Across the river Shadwell watched but did not stir.
The stables of the traders’ compound were blazing when Len came by them. Sparks had fallen in the straw and the hay piles, and other sparks were smoldering on the roofs of the shelters. Len ran into the one he had been occupying and grabbed up his canvas bag and his blanket. When he came out the door he heard men coming and he fled hastily in among the trees at one side. The green leaves were already crisping, and the boughs were shaken by a strange unhealthy wind. A gang of farmers came up from the river. They paused at the edge of the compound, panting, staring about with bright hard eyes. The auction sheds were untouched. One of them, a huge red-bearded man with inflamed cheeks and a roaring voice, pointed to the sheds and bellowed something about moneychangers.
They made a hungry breathless sound like a pack of dogs after a coon and ran to the long line of sheds, smashing everything they could smash and piling it together and setting fire to it with a torch that one of them was carrying. Then they passed on, kicking over and trampling and breaking down anything in their path. Len thought of Judge Taylor, standing alone in the middle of the road, looking at Dulinsky’s body.
He would have a lot of things to look at when this day was over.
He went on cautiously between the trees, edging down to the river through a weird sulphurous twilight.
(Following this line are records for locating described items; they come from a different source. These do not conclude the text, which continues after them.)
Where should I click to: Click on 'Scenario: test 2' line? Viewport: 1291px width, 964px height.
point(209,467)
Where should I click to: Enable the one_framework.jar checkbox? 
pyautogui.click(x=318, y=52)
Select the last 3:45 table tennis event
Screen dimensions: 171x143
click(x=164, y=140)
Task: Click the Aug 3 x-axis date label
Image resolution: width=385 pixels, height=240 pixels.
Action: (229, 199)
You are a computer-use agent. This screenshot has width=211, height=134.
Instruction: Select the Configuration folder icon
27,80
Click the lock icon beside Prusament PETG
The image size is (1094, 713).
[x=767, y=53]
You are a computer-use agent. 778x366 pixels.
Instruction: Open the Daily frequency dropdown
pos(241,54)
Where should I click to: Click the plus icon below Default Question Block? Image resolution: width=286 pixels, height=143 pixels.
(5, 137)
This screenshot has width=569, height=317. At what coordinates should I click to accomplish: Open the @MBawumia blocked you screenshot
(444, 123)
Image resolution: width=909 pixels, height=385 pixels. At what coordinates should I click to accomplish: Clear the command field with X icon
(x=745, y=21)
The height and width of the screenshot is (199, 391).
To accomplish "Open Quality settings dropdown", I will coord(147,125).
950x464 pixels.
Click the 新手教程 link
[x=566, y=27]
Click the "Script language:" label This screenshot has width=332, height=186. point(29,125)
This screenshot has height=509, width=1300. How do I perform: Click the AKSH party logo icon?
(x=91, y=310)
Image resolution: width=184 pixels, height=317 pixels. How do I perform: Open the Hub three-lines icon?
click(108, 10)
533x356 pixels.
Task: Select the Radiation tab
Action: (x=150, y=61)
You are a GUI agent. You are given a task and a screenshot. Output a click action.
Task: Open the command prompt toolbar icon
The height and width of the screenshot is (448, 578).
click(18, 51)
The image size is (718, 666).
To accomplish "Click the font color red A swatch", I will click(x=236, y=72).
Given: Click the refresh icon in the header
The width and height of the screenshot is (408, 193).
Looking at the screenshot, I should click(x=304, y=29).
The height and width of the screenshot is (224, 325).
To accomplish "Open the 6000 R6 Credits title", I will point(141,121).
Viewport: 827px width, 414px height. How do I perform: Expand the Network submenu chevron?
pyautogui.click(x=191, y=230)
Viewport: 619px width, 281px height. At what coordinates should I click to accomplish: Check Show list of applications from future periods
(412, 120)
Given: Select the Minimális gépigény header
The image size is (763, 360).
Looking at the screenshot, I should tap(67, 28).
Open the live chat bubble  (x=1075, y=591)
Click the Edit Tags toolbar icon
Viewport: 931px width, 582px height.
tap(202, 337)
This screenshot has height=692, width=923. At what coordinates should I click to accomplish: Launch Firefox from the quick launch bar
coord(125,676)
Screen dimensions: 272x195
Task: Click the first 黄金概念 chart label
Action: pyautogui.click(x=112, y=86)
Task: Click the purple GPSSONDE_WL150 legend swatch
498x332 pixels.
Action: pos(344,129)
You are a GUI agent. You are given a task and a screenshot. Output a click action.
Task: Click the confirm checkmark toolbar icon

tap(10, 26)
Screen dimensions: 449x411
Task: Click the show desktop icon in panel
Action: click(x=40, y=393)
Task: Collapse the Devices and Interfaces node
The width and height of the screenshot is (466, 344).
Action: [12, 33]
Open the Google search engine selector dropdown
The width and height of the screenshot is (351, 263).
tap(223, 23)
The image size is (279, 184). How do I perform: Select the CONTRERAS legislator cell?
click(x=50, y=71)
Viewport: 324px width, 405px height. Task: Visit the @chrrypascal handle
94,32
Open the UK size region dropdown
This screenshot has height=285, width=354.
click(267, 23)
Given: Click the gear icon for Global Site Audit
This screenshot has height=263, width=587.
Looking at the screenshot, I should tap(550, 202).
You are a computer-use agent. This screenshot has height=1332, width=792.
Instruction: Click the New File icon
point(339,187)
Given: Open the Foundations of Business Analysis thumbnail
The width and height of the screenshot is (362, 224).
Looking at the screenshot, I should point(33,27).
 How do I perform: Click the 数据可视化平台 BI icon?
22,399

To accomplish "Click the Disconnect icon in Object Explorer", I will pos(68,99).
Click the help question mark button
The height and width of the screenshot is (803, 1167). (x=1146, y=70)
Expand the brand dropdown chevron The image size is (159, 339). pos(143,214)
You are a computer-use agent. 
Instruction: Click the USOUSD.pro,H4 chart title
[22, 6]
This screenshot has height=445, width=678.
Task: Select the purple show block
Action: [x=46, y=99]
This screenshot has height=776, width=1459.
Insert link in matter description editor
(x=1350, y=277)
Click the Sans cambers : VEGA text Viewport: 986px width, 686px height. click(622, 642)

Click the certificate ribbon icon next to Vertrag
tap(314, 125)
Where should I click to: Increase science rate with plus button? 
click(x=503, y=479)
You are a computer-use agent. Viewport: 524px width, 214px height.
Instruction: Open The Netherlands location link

The air was choked with the smells of burning, of pitch and wood and oil and hides. Ash fell like a gray and scorching snow. He could hear the fire bell ringing desperately up in the town, but he could not see much that way because of the smoke and the trees. He came out on the riverbank well below the site of the new warehouse and began to work his way back, looking for Esau.
The whole riverbank as far as he could see ahead of him was a solid mass of flame. The heat had driven everybody away and some of them had come downstream past the wreck of the new warehouse, men with their eyes white and staring in blackened faces, men with burned hands and torn clothing and a look of desperation. Three or four were bent over one who lay on the ground moaning and twisting, and there were others sitting down here and there, as though they had come that far and then quit. Most of them were just standing and watching. One man still carried a bucket half full of water.
Len did not see Esau, and he began to be afraid. He went up to several of the men and asked, but they only shook their heads or did not seem to hear him at all. Finally one of them, a clerk named Watts, who had come to the office frequently on business, said bitterly, “Don’t worry about him. He’s safe if anybody is.”
“What do you mean?”
“I mean nobody’s seen since the trouble began. He took off, him and the girl both.”
“Girl?” asked Len, startled out of his resentment at Watts’s tone.